#### Challenge:
Put every line of the entries below into a numbered list, leaving out the blank lines.

________________________

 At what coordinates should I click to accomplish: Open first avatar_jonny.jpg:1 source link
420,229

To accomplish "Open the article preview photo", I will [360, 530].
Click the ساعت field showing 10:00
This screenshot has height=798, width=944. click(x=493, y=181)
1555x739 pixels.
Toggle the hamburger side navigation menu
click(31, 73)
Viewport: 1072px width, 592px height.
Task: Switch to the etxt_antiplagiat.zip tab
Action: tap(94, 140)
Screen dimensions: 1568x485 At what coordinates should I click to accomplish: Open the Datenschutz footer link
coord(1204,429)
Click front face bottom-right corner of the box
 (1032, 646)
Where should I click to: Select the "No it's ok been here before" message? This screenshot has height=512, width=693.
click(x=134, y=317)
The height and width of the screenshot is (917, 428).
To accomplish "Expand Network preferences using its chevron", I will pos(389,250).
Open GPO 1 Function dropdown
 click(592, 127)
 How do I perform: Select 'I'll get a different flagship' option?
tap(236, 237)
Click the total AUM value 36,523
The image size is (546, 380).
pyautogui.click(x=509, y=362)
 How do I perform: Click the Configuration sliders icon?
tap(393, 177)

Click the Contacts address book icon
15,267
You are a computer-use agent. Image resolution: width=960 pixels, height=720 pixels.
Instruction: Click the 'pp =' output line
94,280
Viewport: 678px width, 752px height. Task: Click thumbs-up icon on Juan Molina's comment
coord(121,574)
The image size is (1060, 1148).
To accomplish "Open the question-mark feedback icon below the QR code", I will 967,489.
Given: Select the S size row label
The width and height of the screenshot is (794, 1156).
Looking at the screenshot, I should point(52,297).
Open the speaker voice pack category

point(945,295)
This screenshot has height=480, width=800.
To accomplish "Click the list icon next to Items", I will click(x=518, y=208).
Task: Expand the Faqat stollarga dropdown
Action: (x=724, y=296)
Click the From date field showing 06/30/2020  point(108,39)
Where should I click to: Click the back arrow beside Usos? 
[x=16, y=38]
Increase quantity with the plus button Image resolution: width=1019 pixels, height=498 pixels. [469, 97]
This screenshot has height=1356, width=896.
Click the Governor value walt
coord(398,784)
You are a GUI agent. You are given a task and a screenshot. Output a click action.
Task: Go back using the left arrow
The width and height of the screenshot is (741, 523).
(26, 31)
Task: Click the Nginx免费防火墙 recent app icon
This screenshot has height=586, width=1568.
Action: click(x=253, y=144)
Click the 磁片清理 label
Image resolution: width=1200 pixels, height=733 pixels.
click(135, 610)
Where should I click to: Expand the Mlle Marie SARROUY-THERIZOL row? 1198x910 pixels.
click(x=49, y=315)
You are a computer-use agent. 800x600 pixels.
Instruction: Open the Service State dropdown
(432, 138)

________________________

#### Task response:
1.  At what coordinates should I click to accomplish: Open first avatar_jonny.jpg:1 source link
2. 420,229
3. To accomplish "Open the article preview photo", I will [360, 530].
4. Click the ساعت field showing 10:00
5. This screenshot has height=798, width=944. click(x=493, y=181)
6. 1555x739 pixels.
7. Toggle the hamburger side navigation menu
8. click(31, 73)
9. Viewport: 1072px width, 592px height.
10. Task: Switch to the etxt_antiplagiat.zip tab
11. Action: tap(94, 140)
12. Screen dimensions: 1568x485 At what coordinates should I click to accomplish: Open the Datenschutz footer link
13. coord(1204,429)
14. Click front face bottom-right corner of the box
15.  (1032, 646)
16. Where should I click to: Select the "No it's ok been here before" message? This screenshot has height=512, width=693.
17. click(x=134, y=317)
18. The height and width of the screenshot is (917, 428).
19. To accomplish "Expand Network preferences using its chevron", I will pos(389,250).
20. Open GPO 1 Function dropdown
21.  click(592, 127)
22.  How do I perform: Select 'I'll get a different flagship' option?
23. tap(236, 237)
24. Click the total AUM value 36,523
25. The image size is (546, 380).
26. pyautogui.click(x=509, y=362)
27.  How do I perform: Click the Configuration sliders icon?
28. tap(393, 177)
29. Click the Contacts address book icon
30. 15,267
31. You are a computer-use agent. Image resolution: width=960 pixels, height=720 pixels.
32. Instruction: Click the 'pp =' output line
33. 94,280
34. Viewport: 678px width, 752px height. Task: Click thumbs-up icon on Juan Molina's comment
35. coord(121,574)
36. The image size is (1060, 1148).
37. To accomplish "Open the question-mark feedback icon below the QR code", I will 967,489.
38. Given: Select the S size row label
39. The width and height of the screenshot is (794, 1156).
40. Looking at the screenshot, I should point(52,297).
41. Open the speaker voice pack category
42. point(945,295)
43. This screenshot has height=480, width=800.
44. To accomplish "Click the list icon next to Items", I will click(x=518, y=208).
45. Task: Expand the Faqat stollarga dropdown
46. Action: (x=724, y=296)
47. Click the From date field showing 06/30/2020  point(108,39)
48. Where should I click to: Click the back arrow beside Usos? 
49. [x=16, y=38]
50. Increase quantity with the plus button Image resolution: width=1019 pixels, height=498 pixels. [469, 97]
51. This screenshot has height=1356, width=896.
52. Click the Governor value walt
53. coord(398,784)
54. You are a GUI agent. You are given a task and a screenshot. Output a click action.
55. Task: Go back using the left arrow
56. The width and height of the screenshot is (741, 523).
57. (26, 31)
58. Task: Click the Nginx免费防火墙 recent app icon
59. This screenshot has height=586, width=1568.
60. Action: click(x=253, y=144)
61. Click the 磁片清理 label
62. Image resolution: width=1200 pixels, height=733 pixels.
63. click(135, 610)
64. Where should I click to: Expand the Mlle Marie SARROUY-THERIZOL row? 1198x910 pixels.
65. click(x=49, y=315)
66. You are a computer-use agent. 800x600 pixels.
67. Instruction: Open the Service State dropdown
68. (432, 138)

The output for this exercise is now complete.